Microsoft’s Build conference will take place next May. For the occasion, the manufacturer has announced a major novelty. Insider program members can now run Linux applications with their graphical interfaces. Via Windows Subsystem for Linux (WSL), Windows 10 already offers to display applications requiring only a command prompt. The next update will extend its functionality to GUI applications.
“WSL […] has so far focused on enabling utilities and command line tools applications “, explains Microsoft. “GUI application support now lets you use your favorite Linux GUI applications as well. WSL is used in a wide variety of applications and uses, so it will be up to you how you want to use GUI application support. “
Linux GUI applications are coming to Windows
Microsoft has already announced this big update in 2020, and today is showing off the many features it brings. Concretely, it will no longer be necessary to go through a virtual machine or install Linux on a partition of its hard drive to benefit from the advantages of the operating system. This is a big advantage for developers, who will be able to use their favorite IDE as well.
Editors JetBrain, gvim or even gedit will run perfectly on Windows 10, thanks to WSL. “Visual Studio Code provides an amazing experience using VS Code Remote so that you have a full-fledged Linux IDE right on your Windows machine, and keep extensions and settings both on Windows and on different WSL distributions.”, specifies Microsoft. It will thus be possible to switch from a Windows application to a Linux application in a perfectly fluid manner.
“You can use this feature to run any GUI application that only exists on Linux, or to run your own applications or test in a Linux environment. This is extremely useful for developers who want to test their cross-platform application, as they can now run it directly on Windows 10, then easily inside Linux without ever needing to change machines or manage a virtual machine. “
On the same topic: Windows 10 now lets you access your Linux files directly from Explorer
Improved 3D renderings and speaker support
WSL’s next update isn’t just for developers.

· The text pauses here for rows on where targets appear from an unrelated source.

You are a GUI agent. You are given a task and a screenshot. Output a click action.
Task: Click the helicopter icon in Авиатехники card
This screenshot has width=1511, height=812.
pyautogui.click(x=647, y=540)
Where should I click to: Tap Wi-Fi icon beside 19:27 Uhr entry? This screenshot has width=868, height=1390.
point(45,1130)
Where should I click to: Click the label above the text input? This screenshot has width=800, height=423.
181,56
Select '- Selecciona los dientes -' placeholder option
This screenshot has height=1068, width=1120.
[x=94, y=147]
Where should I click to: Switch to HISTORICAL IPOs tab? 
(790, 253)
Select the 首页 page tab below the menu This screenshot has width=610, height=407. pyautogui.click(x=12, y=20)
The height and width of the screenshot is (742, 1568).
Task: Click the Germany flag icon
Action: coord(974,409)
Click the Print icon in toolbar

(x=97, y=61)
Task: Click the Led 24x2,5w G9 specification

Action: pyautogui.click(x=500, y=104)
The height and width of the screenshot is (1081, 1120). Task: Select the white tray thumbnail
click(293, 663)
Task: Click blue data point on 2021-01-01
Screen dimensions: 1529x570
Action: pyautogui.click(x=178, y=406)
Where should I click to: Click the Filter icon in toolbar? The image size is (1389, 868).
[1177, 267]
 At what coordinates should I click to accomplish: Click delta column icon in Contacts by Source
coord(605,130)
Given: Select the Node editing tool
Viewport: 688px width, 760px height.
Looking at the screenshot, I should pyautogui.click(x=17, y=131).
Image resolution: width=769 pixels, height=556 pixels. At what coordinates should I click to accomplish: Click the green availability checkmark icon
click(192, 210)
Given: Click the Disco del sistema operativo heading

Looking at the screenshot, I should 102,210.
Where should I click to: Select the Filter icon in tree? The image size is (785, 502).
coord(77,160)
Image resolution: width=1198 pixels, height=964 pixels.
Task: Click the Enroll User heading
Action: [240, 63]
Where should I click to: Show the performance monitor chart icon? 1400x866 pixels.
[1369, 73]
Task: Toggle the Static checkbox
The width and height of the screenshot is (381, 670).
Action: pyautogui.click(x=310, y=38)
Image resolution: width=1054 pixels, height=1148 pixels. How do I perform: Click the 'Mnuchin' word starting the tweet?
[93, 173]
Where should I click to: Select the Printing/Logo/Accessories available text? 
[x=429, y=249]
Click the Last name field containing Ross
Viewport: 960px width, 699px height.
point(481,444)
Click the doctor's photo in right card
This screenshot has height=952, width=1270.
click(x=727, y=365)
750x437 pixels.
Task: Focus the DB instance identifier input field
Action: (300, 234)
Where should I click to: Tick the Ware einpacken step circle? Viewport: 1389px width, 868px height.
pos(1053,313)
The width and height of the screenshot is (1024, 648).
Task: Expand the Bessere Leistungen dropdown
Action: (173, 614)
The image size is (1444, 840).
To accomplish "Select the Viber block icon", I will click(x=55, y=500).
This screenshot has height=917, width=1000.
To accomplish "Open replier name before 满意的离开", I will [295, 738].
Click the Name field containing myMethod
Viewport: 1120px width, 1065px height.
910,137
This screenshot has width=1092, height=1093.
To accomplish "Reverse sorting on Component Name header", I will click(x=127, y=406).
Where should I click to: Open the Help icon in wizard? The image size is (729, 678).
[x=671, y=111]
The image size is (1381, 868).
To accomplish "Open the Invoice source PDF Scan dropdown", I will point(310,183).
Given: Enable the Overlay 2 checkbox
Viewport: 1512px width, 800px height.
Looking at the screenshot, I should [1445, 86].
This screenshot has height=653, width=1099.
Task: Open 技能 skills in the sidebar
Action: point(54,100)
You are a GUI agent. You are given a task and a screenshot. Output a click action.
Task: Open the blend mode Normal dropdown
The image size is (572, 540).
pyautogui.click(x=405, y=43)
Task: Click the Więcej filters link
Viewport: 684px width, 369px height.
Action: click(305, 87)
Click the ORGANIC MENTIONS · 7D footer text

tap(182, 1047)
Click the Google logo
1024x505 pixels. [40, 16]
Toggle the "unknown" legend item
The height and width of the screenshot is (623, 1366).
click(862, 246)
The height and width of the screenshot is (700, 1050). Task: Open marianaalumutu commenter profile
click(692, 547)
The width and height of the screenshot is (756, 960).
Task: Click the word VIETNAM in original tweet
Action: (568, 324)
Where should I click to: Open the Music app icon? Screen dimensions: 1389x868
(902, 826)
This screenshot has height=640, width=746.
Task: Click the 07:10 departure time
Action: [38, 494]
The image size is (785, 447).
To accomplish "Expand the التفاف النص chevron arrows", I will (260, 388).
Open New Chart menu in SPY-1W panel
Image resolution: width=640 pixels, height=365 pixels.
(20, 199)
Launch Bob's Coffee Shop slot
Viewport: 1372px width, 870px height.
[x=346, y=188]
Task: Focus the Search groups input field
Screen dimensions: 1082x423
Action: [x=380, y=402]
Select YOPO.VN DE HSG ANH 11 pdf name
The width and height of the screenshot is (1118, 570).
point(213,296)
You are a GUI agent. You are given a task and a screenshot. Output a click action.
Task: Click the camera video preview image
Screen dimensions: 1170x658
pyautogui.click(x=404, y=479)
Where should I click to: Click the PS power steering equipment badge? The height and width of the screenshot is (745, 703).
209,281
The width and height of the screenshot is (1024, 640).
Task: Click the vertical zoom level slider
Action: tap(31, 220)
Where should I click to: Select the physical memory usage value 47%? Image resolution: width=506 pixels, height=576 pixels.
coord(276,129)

Graphic designers will benefit from accelerated 3D renderings thanks to OpenGL for applications requiring heavy computational loads. Programs will run smoothly, Microsoft promises, tapping into the performance of the computer’s GPU. This functionality will be integrated into all distributions of WSL.
Applications requiring computer speakers and microphones, such as Audacity, will be natively supported. The current version of WSL already offers this support, but there are a number of issues. The next update should fix the majority of these bugs to allow listen to and record sounds directly from Linux applications.
One thing is certain, the gap between Windows and Linux is getting narrower and narrower. Microsoft’s strategy seems to focus on completeness: in addition to offering an environment conducive to video games and “mainstream” use, its operating system is turning more and more towards developers and professionals of all types. . Linux, on the other hand, is also gradually opening up to Windows applications.